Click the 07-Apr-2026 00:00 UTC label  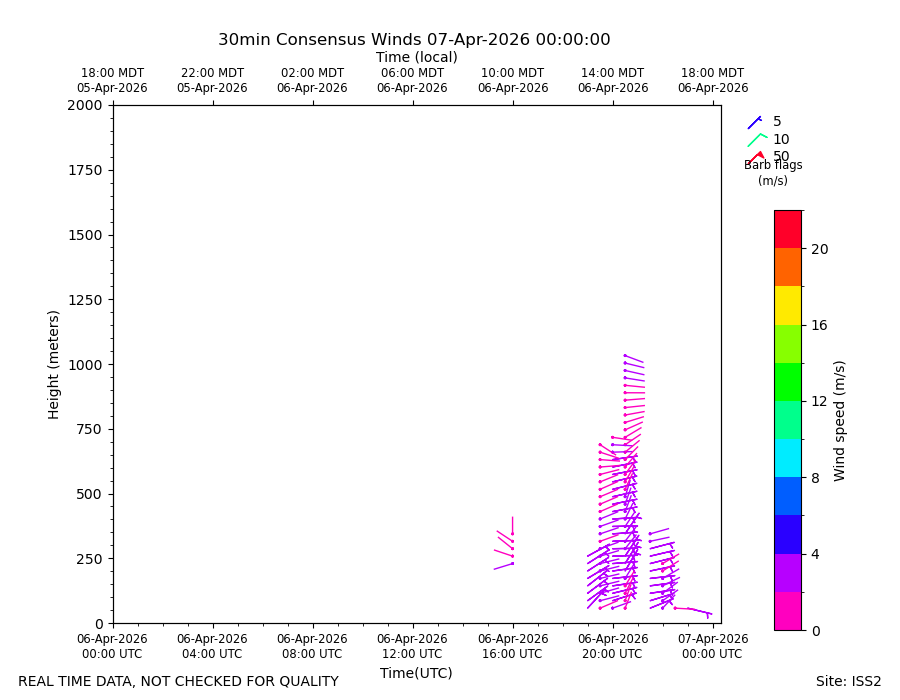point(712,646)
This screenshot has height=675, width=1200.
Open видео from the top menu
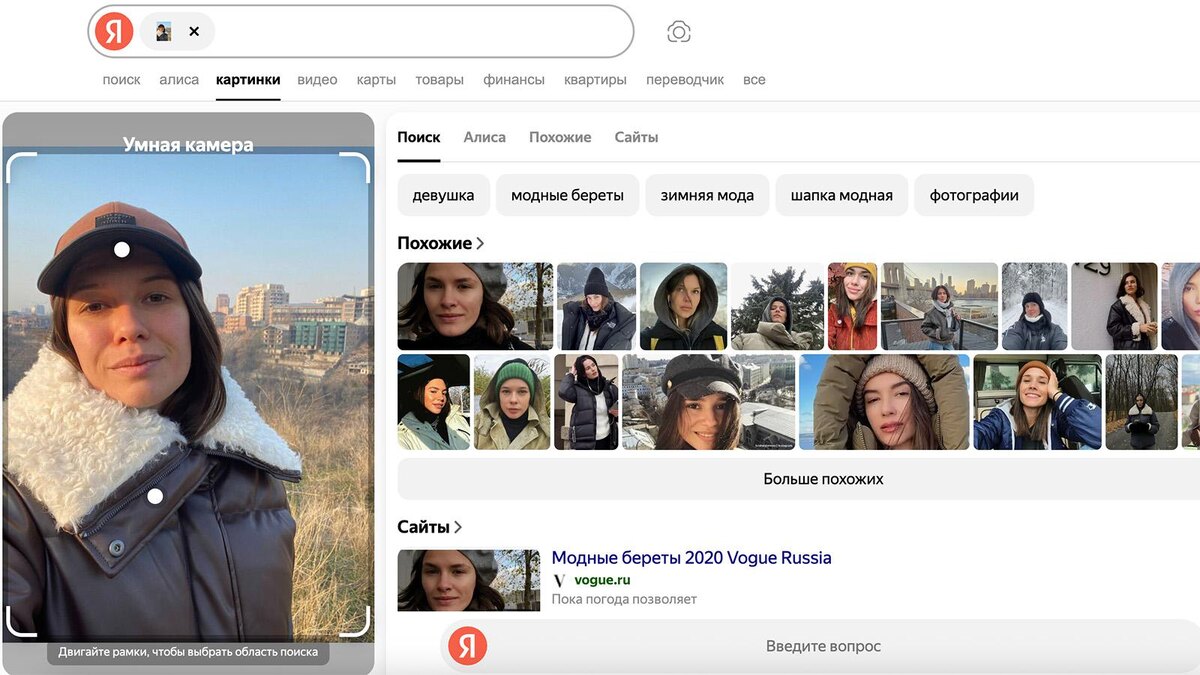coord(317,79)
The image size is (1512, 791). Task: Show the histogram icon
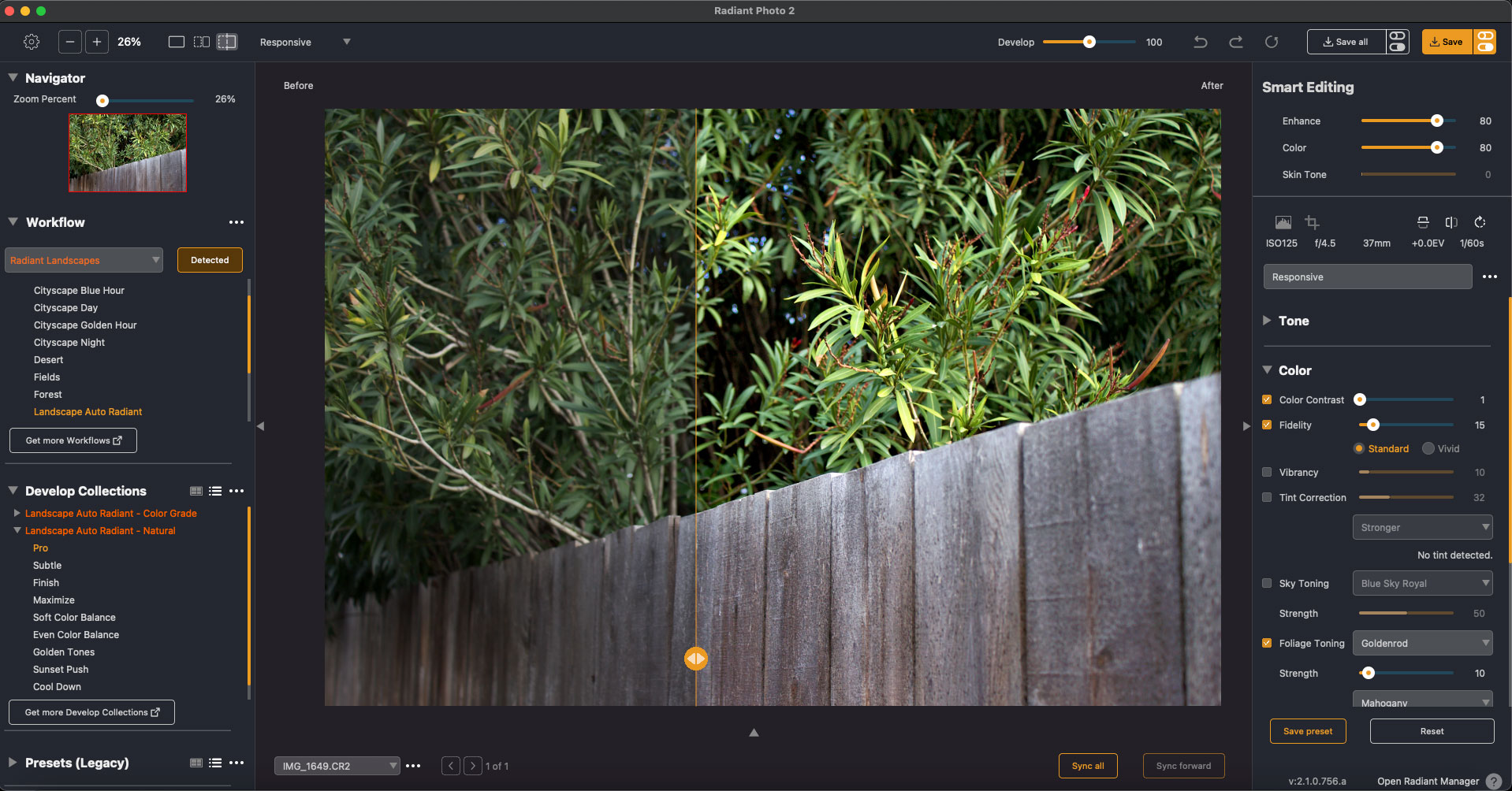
□ □ □
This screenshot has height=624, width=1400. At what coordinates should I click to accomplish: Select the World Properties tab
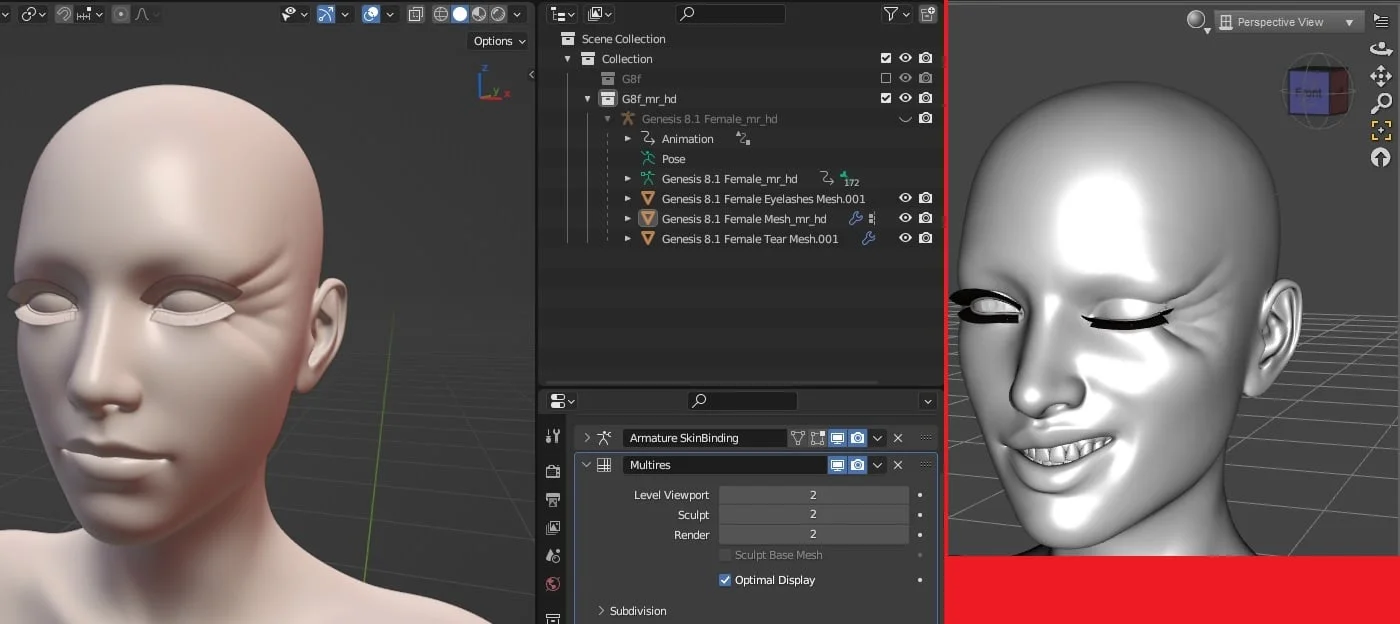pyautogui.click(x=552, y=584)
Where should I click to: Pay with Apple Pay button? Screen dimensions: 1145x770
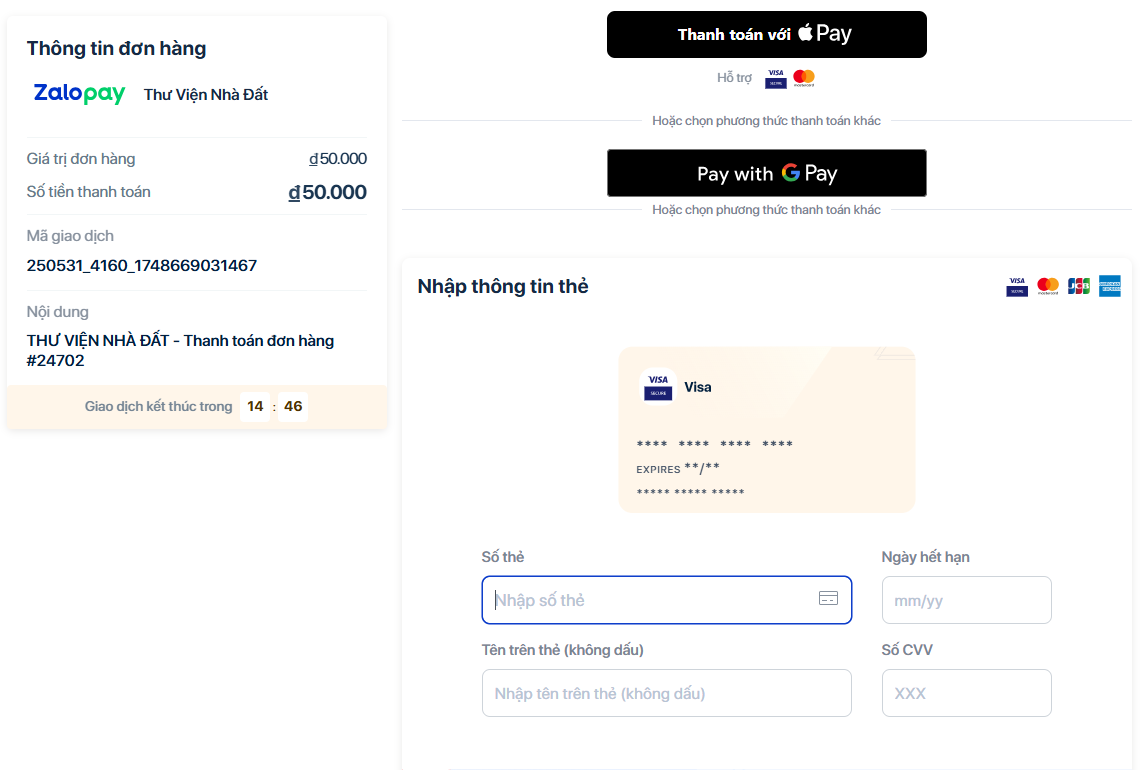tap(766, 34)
□ □ □
> What the task asks: From the material above, reproduce only what runs from the line holding "Open видео from the top menu" down to the line holding "The image size", both included, pictures excluded.

> Finished exercise:
Open видео from the top menu
coord(317,79)
The image size is (1512, 791). Task: Show the histogram icon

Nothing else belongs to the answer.